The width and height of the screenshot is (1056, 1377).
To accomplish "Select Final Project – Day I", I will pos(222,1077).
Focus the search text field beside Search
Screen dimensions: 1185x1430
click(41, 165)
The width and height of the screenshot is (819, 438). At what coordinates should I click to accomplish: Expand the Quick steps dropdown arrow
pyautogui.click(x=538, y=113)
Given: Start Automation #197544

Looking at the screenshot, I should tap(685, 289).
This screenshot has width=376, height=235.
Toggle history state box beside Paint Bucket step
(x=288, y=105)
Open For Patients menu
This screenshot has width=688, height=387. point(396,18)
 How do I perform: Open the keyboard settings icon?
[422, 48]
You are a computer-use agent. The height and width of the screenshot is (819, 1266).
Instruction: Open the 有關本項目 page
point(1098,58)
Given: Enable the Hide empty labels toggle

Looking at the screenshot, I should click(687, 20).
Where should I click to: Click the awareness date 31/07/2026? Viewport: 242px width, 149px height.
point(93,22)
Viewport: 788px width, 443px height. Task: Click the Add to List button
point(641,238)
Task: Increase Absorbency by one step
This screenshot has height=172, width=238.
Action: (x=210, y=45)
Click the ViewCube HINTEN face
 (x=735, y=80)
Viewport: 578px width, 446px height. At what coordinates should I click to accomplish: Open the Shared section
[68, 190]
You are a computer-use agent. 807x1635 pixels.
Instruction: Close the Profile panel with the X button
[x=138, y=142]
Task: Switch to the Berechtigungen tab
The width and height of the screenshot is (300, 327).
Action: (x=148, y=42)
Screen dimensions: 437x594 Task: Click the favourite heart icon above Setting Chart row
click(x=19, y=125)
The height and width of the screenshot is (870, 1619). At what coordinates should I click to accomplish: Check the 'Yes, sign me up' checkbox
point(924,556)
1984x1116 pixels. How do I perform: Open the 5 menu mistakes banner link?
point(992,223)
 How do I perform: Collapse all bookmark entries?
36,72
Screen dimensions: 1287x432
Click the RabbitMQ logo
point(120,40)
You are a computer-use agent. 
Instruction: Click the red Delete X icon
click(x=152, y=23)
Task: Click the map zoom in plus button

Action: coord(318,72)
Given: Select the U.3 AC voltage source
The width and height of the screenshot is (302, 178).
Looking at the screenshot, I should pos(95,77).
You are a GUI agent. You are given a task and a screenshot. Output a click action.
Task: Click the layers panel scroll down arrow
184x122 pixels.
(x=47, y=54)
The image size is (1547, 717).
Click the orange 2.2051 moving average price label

**Work request:** Work through the data and count each line holding the string "Select". Give only that count.

**Written answer:** 2